My dad and I don't have much of a relationship. In fact, over the last three to four years I can almost count the number of words we've spoken. There's no venom, no outward malice. Just no deep connection or even the ability to talk on a basic, shallow level. We sink into silence. Uncomfortable.
There are so many things that led to this. I'm sure there's a pretty even split to the 'blame'. But that really isn't the issue today. Today I'm just trying to figure out how to NOT be like this with the people I love.
I love my red-headed son. He's such a huge part of my life and I hope that he realizes how much I love him. I don't go a day without thinking of him or speaking about him.
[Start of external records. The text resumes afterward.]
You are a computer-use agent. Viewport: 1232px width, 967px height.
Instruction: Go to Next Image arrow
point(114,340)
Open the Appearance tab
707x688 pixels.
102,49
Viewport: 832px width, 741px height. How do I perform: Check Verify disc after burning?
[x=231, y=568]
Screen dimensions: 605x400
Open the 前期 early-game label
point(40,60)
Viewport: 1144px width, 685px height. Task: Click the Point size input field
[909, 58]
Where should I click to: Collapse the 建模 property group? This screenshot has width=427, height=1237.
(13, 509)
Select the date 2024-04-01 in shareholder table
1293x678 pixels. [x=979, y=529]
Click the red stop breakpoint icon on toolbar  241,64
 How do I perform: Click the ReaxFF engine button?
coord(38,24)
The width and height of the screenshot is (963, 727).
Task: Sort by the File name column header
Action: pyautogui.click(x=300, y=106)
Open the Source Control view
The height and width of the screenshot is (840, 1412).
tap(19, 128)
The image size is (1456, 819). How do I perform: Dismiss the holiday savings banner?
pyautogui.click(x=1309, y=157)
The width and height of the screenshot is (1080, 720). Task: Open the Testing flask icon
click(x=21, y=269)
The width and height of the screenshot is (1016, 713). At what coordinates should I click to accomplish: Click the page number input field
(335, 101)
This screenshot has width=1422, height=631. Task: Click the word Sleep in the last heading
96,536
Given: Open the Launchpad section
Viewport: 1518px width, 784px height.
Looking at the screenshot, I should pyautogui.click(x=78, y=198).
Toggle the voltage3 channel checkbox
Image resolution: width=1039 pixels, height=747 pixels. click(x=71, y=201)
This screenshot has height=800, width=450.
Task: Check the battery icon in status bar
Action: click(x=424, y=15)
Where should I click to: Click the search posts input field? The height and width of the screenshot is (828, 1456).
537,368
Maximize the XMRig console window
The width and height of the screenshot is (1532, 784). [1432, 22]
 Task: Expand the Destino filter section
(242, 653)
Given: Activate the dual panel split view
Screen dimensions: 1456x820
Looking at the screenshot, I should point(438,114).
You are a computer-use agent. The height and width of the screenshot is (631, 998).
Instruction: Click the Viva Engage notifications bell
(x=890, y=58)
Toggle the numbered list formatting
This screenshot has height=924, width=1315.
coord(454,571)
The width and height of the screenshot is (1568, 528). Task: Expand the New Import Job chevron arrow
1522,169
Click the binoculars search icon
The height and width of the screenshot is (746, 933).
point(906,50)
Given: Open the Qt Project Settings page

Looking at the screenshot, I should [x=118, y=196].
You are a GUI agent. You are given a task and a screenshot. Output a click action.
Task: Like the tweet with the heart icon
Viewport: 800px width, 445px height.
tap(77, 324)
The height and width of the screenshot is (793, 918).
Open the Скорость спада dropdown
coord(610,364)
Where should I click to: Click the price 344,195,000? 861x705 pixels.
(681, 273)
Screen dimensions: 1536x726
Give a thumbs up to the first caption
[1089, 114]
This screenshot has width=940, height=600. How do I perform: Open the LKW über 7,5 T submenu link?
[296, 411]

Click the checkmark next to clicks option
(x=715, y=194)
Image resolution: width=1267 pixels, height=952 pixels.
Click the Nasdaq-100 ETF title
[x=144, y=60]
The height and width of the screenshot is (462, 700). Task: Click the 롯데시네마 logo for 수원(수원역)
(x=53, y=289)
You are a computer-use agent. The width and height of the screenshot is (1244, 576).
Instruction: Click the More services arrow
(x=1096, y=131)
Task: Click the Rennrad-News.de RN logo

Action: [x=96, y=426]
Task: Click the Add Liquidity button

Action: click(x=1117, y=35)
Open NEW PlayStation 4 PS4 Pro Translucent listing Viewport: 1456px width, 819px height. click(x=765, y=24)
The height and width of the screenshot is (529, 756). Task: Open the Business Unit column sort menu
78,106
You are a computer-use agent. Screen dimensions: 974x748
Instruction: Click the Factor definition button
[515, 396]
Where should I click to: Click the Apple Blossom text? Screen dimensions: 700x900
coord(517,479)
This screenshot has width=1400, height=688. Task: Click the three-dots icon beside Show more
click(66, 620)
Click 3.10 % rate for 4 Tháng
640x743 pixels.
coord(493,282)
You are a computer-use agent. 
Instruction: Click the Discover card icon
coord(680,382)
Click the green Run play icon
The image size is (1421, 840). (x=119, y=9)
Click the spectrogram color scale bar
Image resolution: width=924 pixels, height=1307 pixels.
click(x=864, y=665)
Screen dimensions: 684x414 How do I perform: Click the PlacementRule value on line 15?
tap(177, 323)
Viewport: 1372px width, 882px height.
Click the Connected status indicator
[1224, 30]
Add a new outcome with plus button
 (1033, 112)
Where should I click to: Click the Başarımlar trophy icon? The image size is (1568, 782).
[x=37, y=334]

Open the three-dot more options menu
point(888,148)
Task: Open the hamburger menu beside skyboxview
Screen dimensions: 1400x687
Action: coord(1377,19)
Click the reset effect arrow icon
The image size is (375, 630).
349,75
And I NEVER leave a conversation with him without letting him know how important he is to me and how much I truly love him - no matter what his grades are, his behavior, etc.
I want him to know that he's loved. I never want him to doubt that his dad loves him.
And the same goes for my little girl. Though she's not little any more, and she's trying to grow up way too fast, I want her to know that the love I have for her doesn't change, isn't earned, isn't something that she has to strive for.
They're the two people that mean the most in my life. And I always tell them "I love you".
If you're important to me, you'll probably hear me say those words a little more. If it makes you uncomfortable, get over it. I want you to know that you're important. That I value you and that I care. Maybe it will catch on and more of us will open up and share our hearts with each other. But I don't need that.
I just want you to know "I love you".